Today I Failed, But That Don’t Make Me A Failure.

Hello everyone.
Today I failed, but that don’t make me a failure. Actually I can even say that I’m still kind of great. It’s just that today my anxiety got the best out of me. But that’s okay, I can’t win every battle.
Today I had an appointment with a CBT therapist. Except that I didn’t go. Just like the last time I had an appointment with her. I freaked out and I just couldn’t get myself to go there. And I was so scared to call them to say that I wouldn’t be able to make it this time either. I thought they where going to be so disappointed with me, or even give up on me. But they didn’t. I even talked to the CBT therapist and we decided that we’re going to give it another try soon.

Today I Failed, But That Don't Make Me A Failure

Today I failed, but that don’t make me a failure. I know that now. Eight months ago I would had been beating myself up over it for days. Calling myself names and thinking that I was the weakest person alive. This time I wallowed in self-pity for an hour or two, before realizing that it really isn’t the end of the world.
I’m not a failure. I am fighting my anxiety in every way I can. I won’t be strong every day. But I will win in the end. And that’s what matters. Right?

XOXO

14 Comments

  1. You are not a failure. You got one step closer to your next step toward conquering your overwhelming anxiety, and that makes you a stronger person. There’s some statistic about how it takes people quitting smoking something like 11 times before it becomes permanent, but that certainly doesn’t mean those first 10 times were a waste of time. It’s a process. You can do this!

  2. You absolutely did not fail at anything! You booked the appointment – that’s such a huge step! You also was able to call and cancel – again, such a huge step to actually have the courage to ring and tell them you weren’t coming instead of just not showing up… And finally, you spoke to the therapist! You have shown that you are on the right path to getting where you want to be, and that’s all that matters. You might think you failed, but I’m sure so many others would love to be as brave as you were to go ahead and book it to begin with! You’ll get there, and all us blogging girls are here to support you along the way xx

  3. So much love for this post. You are so right about that. Though you didn’t do what you wanted to accomplish today – doesn’t mean that you will do it in the future. You still were able to talk with them and they were able to work with you. That’s fantastic that they are willing to work with you through your anxiety. Just recently I’ve started to think that my anxiety is really holding me back. It causes my blood pressure to spike way up and I’m only 32. Not good.

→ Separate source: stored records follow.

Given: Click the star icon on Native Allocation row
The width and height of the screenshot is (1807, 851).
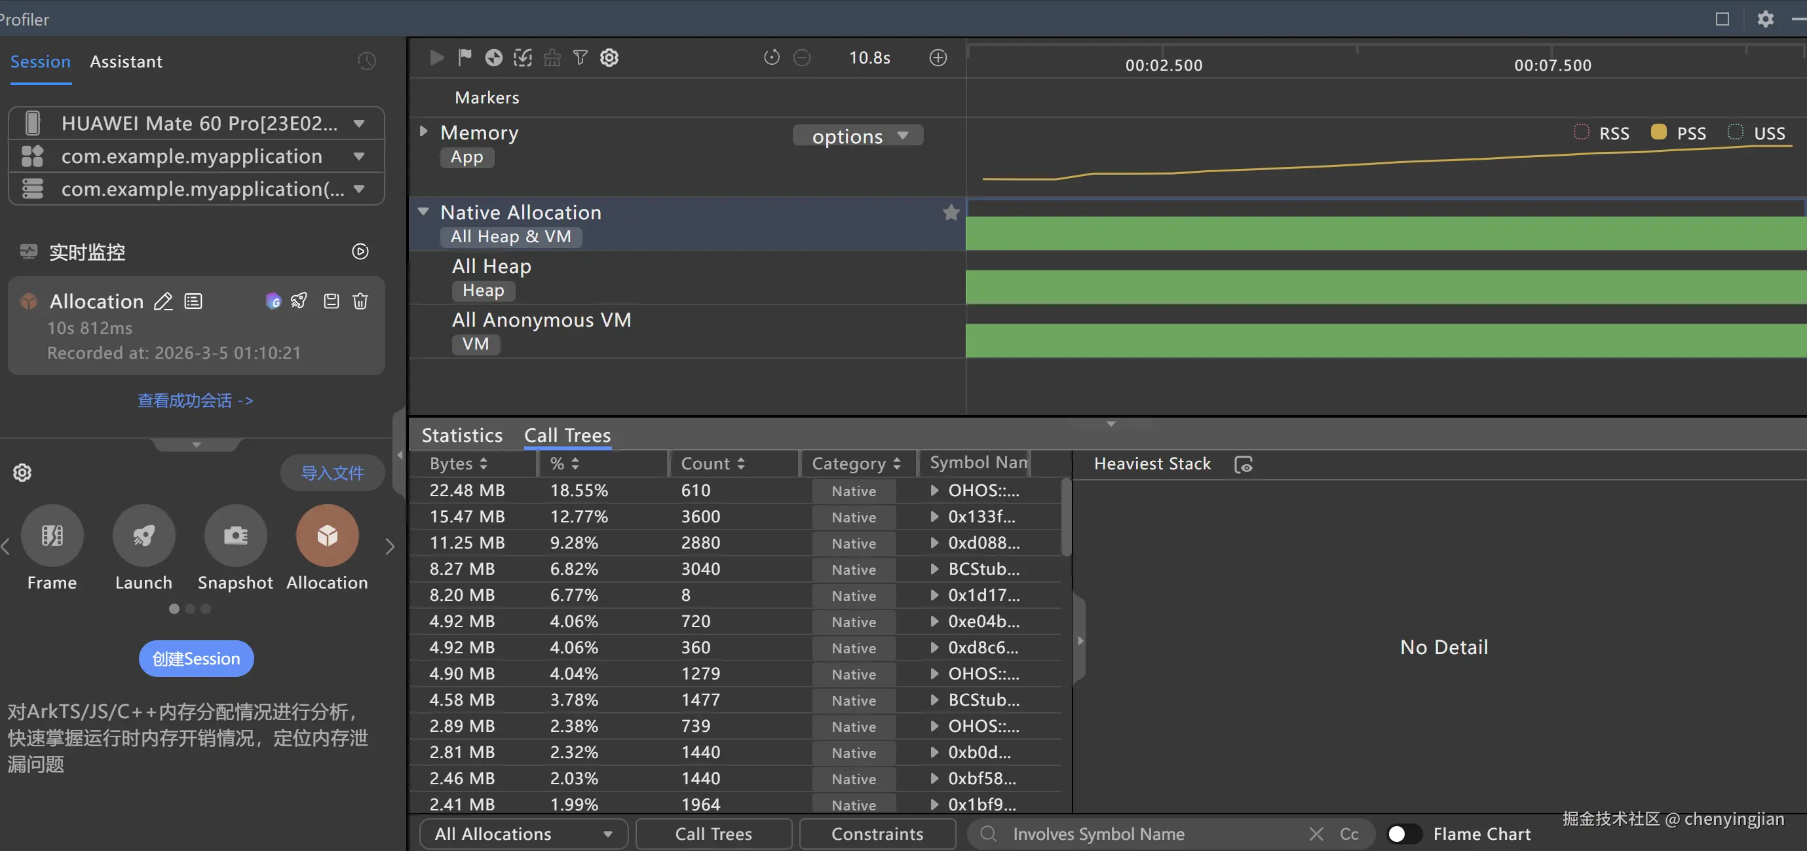Looking at the screenshot, I should 950,212.

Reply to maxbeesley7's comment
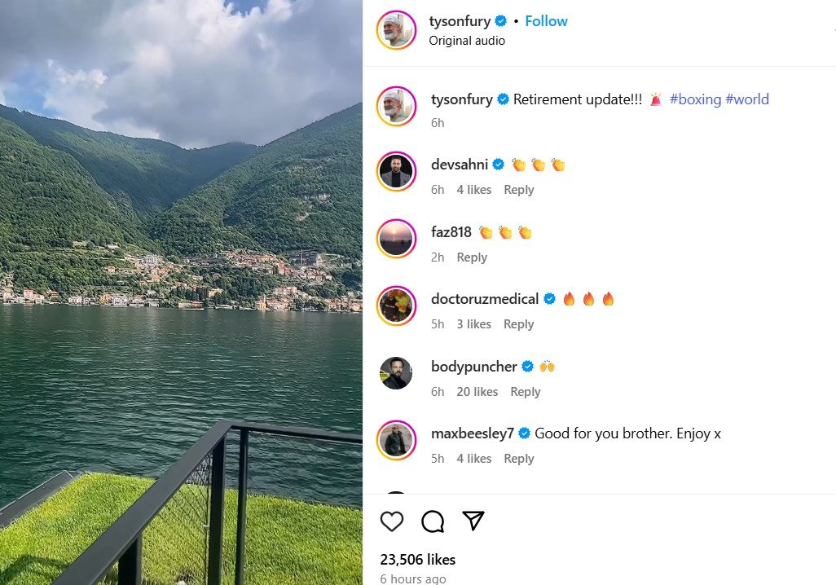519,459
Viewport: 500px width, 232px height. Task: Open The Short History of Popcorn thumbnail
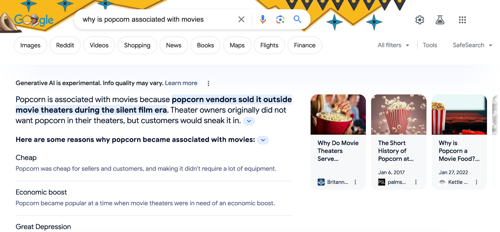tap(398, 115)
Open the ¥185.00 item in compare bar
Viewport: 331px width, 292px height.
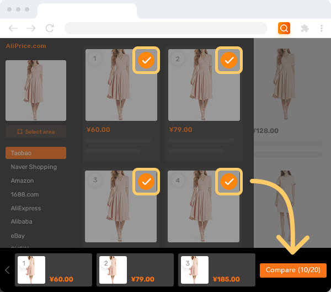pos(216,270)
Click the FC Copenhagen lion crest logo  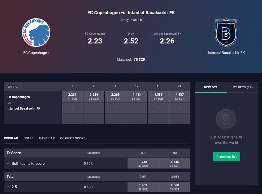(36, 32)
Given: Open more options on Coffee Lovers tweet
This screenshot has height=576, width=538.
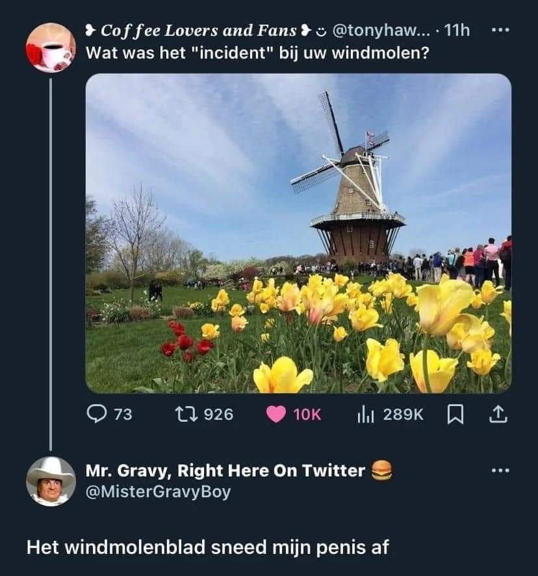Looking at the screenshot, I should [498, 30].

    Beautiful words and I loved the message behind it. You’re not a failure if you continue to try. That’s all that anyone can ask for.

  4. Nobody who’s suffering from anxiety is a failure. Because imagine, they’re fighting for a battle against their mind and themselves everyday, that’s how strong you are. You’re stronger than you think you. Have a lovely day.
    Love, Fads

  5. Just reading this post makes me so proud of you. I am so glad you know that this does not make you a failure. It shows you’ve grown as a person. Anxiety is not an easy thing to deal with, but with little steps you will get there. You may not have been able to go this time, but one day, before you know it, you will be at the appointment! You are already doing so well, You should be proud of yourself.